**Given data**:
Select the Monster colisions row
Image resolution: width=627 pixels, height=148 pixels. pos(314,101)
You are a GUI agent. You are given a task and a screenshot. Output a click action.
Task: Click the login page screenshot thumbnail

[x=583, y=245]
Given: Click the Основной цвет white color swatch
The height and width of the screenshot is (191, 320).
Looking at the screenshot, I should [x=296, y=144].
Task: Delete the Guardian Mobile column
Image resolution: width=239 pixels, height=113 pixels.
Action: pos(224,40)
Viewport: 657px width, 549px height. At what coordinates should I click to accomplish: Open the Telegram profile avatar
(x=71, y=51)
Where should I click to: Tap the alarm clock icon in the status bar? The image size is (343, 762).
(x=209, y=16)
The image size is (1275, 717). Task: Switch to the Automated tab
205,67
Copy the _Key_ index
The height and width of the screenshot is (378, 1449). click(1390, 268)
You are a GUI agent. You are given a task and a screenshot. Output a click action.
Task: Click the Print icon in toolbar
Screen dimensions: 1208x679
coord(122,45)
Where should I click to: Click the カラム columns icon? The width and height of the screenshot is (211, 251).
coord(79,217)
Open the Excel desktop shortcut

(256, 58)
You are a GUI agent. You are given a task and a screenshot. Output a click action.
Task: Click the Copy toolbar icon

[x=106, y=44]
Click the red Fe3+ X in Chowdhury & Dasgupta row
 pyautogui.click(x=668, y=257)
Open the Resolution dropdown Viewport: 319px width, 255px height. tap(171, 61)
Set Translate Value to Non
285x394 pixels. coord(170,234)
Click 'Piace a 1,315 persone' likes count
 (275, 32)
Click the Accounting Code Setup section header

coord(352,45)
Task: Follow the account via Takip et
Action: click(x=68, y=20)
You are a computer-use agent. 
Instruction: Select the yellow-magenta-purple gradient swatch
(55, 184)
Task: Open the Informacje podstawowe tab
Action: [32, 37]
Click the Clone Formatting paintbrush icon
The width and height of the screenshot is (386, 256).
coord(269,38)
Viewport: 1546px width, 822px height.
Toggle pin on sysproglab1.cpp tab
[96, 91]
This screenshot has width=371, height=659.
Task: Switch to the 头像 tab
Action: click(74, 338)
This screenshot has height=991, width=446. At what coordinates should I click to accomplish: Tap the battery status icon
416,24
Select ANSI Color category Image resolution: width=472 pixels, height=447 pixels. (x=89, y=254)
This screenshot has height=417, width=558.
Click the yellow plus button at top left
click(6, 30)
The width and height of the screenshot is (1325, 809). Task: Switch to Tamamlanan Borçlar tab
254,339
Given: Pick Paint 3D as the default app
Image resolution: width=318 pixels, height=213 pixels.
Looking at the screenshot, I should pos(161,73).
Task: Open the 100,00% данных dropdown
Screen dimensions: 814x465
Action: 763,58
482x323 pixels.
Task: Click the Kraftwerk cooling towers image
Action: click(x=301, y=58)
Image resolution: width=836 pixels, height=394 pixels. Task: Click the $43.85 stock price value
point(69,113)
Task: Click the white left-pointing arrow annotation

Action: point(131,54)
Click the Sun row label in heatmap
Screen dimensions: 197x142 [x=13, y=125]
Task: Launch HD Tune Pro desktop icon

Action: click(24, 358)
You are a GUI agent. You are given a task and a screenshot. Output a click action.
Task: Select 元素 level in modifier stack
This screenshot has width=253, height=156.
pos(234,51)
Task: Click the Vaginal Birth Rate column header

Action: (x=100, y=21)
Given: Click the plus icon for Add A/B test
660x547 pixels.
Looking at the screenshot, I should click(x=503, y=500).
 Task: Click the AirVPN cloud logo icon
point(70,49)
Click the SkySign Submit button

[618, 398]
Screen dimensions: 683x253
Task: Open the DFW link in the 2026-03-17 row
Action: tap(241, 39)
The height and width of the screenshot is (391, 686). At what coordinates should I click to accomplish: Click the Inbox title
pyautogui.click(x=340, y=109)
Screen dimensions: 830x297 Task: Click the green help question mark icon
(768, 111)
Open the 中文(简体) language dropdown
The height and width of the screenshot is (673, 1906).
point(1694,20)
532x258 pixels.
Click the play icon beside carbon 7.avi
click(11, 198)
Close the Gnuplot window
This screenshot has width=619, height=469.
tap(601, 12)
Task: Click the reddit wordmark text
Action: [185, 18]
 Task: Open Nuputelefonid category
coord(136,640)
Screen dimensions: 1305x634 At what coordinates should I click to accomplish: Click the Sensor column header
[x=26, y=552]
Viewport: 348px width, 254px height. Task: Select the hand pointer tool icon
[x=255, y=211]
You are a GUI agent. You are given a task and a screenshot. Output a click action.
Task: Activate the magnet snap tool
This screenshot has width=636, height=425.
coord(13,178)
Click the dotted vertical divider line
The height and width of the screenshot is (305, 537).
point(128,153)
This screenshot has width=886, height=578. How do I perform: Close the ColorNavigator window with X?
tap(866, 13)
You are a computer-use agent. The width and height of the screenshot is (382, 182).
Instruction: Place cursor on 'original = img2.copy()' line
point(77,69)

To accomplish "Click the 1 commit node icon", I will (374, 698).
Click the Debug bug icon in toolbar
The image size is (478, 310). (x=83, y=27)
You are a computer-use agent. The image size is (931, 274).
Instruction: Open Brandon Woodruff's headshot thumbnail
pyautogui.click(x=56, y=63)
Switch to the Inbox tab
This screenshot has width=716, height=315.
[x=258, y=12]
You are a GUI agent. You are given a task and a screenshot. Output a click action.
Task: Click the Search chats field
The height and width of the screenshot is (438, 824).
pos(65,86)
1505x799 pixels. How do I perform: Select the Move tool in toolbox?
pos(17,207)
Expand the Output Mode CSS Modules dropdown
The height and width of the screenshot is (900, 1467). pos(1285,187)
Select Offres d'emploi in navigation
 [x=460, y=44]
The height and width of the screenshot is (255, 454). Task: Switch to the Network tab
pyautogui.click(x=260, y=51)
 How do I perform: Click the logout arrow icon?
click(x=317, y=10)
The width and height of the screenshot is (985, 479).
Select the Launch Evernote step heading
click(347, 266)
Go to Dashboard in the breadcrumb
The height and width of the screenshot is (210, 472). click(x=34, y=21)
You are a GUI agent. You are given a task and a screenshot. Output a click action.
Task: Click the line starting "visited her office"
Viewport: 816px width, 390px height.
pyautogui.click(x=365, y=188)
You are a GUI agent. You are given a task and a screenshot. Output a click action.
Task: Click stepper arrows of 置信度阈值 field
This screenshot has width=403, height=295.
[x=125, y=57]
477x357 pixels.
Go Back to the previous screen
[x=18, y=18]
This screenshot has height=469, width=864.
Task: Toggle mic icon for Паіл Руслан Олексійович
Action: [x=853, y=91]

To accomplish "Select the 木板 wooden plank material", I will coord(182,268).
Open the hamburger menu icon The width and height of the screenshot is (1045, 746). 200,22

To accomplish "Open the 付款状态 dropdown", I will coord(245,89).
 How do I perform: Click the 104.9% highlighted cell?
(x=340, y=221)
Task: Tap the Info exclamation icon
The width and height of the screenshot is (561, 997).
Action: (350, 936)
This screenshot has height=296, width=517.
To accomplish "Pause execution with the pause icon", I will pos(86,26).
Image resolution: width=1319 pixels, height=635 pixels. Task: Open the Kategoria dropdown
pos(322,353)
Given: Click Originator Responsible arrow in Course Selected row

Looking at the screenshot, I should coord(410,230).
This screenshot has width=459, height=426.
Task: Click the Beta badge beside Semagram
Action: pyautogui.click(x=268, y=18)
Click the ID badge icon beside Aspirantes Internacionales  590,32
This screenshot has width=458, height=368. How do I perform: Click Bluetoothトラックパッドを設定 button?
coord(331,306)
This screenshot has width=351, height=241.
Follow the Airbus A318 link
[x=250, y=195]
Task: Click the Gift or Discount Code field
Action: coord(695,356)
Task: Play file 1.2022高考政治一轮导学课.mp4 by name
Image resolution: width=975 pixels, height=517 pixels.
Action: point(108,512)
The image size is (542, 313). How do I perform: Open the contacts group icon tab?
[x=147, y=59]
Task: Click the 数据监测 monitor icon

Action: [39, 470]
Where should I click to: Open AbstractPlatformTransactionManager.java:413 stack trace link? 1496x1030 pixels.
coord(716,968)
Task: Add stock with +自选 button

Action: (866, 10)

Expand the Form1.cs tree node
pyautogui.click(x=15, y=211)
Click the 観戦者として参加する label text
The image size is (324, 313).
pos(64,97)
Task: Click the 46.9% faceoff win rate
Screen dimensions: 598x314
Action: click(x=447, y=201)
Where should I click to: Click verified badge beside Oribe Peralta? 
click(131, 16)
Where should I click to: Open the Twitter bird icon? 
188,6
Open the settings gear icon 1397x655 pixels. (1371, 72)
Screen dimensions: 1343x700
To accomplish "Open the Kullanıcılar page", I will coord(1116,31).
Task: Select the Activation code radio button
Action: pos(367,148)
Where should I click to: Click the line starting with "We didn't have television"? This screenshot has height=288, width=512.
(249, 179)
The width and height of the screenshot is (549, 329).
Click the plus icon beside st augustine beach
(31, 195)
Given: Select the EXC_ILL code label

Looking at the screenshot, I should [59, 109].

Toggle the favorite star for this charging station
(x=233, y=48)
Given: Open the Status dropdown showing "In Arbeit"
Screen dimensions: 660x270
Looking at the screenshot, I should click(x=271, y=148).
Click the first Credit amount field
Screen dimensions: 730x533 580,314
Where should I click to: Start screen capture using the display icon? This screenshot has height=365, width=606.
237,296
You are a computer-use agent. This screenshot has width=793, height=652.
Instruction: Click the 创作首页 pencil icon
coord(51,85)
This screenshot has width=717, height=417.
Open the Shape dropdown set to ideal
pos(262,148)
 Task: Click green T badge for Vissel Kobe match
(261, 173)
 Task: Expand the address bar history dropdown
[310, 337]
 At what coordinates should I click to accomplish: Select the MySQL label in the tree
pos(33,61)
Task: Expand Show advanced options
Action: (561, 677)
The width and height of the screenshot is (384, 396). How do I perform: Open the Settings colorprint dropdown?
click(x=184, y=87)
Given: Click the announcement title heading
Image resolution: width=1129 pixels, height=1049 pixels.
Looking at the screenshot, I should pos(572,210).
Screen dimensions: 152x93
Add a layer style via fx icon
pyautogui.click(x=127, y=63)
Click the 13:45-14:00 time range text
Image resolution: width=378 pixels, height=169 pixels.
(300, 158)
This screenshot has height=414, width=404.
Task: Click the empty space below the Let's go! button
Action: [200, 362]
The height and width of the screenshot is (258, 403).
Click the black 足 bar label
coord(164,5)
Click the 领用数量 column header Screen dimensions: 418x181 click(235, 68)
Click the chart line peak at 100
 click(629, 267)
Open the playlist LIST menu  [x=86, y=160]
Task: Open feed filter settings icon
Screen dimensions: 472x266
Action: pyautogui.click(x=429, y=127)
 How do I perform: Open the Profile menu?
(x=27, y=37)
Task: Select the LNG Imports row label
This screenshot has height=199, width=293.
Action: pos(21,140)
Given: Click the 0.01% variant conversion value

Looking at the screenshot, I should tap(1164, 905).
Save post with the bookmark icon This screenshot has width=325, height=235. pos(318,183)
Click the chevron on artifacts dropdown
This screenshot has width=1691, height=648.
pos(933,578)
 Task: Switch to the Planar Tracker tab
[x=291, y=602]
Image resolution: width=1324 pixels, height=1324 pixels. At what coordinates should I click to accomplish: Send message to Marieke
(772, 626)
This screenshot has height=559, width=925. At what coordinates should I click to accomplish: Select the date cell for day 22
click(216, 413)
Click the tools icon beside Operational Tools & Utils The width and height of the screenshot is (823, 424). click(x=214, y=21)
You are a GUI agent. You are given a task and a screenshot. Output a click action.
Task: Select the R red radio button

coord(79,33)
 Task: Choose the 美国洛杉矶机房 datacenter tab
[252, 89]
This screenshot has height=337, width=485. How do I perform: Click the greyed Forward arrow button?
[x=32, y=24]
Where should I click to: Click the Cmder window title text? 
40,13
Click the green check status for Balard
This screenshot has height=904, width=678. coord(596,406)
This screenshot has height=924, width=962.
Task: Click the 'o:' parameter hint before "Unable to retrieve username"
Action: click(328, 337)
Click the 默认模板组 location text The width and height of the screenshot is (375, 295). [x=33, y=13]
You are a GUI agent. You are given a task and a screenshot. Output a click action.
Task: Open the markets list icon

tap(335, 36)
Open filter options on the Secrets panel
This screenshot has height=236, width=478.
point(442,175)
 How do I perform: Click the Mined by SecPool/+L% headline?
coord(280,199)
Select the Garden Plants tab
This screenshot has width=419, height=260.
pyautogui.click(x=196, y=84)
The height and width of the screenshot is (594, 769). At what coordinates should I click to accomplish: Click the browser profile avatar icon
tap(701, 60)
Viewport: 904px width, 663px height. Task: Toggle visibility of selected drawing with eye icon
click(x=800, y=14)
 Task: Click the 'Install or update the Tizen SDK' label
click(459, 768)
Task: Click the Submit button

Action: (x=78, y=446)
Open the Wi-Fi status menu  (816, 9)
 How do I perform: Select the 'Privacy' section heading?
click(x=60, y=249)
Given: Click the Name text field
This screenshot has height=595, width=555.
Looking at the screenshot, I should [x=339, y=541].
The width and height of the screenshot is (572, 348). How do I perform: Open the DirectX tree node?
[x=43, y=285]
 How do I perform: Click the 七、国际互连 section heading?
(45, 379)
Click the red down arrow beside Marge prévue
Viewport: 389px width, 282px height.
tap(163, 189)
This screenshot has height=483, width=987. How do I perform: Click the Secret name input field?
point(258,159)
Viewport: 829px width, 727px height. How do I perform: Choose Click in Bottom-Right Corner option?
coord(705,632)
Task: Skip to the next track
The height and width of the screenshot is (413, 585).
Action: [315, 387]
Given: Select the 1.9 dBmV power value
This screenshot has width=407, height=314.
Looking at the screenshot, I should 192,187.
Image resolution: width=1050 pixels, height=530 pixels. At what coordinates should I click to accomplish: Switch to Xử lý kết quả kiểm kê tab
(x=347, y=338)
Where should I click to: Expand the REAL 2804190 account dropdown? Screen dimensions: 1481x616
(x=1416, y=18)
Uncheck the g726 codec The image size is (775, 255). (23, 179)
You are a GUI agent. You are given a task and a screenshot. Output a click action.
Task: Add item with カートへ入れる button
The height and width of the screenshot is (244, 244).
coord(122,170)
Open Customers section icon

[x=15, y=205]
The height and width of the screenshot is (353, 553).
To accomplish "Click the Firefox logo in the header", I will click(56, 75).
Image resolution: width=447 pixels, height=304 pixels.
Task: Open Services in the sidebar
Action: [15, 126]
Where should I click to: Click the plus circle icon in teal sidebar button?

**Task details**: Reproduce the listing word for word from its first line up to and including the line with "Task: Delete the Guardian Mobile column". Give no other lines.

**Task result**:
Select the Monster colisions row
Image resolution: width=627 pixels, height=148 pixels. pos(314,101)
You are a GUI agent. You are given a task and a screenshot. Output a click action.
Task: Click the login page screenshot thumbnail

[x=583, y=245]
Given: Click the Основной цвет white color swatch
The height and width of the screenshot is (191, 320).
Looking at the screenshot, I should [x=296, y=144].
Task: Delete the Guardian Mobile column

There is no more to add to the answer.